#### Exercise objective
Repeat the lines below exactly as written, please, from the line with "This screenshot has height=419, width=740." to the line with "Click the purple", both lines included, and no others.

------------------------------

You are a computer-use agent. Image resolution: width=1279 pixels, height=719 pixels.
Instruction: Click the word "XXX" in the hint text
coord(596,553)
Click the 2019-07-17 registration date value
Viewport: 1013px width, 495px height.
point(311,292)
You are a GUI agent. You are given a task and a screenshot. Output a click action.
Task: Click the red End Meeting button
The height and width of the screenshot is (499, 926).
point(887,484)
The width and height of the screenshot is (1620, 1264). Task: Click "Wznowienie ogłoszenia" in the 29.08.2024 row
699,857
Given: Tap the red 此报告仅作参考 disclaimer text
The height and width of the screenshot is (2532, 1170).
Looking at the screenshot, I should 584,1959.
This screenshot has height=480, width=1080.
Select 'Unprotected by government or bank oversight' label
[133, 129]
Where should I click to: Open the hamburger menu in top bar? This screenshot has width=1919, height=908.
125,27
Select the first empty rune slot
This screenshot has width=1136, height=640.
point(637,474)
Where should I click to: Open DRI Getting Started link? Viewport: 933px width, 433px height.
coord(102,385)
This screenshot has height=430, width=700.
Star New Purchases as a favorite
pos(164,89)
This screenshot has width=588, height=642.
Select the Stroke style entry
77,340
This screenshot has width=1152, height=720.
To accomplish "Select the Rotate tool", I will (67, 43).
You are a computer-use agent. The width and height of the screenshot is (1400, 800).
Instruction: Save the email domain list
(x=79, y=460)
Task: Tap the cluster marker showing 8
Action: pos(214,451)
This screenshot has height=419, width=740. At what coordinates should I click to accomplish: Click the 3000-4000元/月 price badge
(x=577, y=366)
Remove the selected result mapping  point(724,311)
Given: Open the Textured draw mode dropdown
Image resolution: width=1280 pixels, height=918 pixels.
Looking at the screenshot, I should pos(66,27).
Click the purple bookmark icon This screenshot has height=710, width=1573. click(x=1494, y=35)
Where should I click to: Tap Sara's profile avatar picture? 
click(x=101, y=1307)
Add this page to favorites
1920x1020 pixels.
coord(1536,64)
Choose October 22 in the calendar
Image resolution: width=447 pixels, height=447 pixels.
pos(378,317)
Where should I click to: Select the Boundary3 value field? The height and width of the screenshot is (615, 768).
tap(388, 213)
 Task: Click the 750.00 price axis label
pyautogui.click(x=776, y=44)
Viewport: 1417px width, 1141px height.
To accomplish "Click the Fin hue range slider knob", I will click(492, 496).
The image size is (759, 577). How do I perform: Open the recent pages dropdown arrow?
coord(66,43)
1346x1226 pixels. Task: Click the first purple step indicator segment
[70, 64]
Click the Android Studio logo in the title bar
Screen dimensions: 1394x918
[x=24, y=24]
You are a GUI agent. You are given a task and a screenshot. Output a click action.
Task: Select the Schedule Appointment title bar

------------------------------

#### Output for this task
This screenshot has height=419, width=740. At what coordinates should I click to accomplish: Click the 3000-4000元/月 price badge
(x=577, y=366)
Remove the selected result mapping  point(724,311)
Given: Open the Textured draw mode dropdown
Image resolution: width=1280 pixels, height=918 pixels.
Looking at the screenshot, I should pos(66,27).
Click the purple bookmark icon This screenshot has height=710, width=1573. click(x=1494, y=35)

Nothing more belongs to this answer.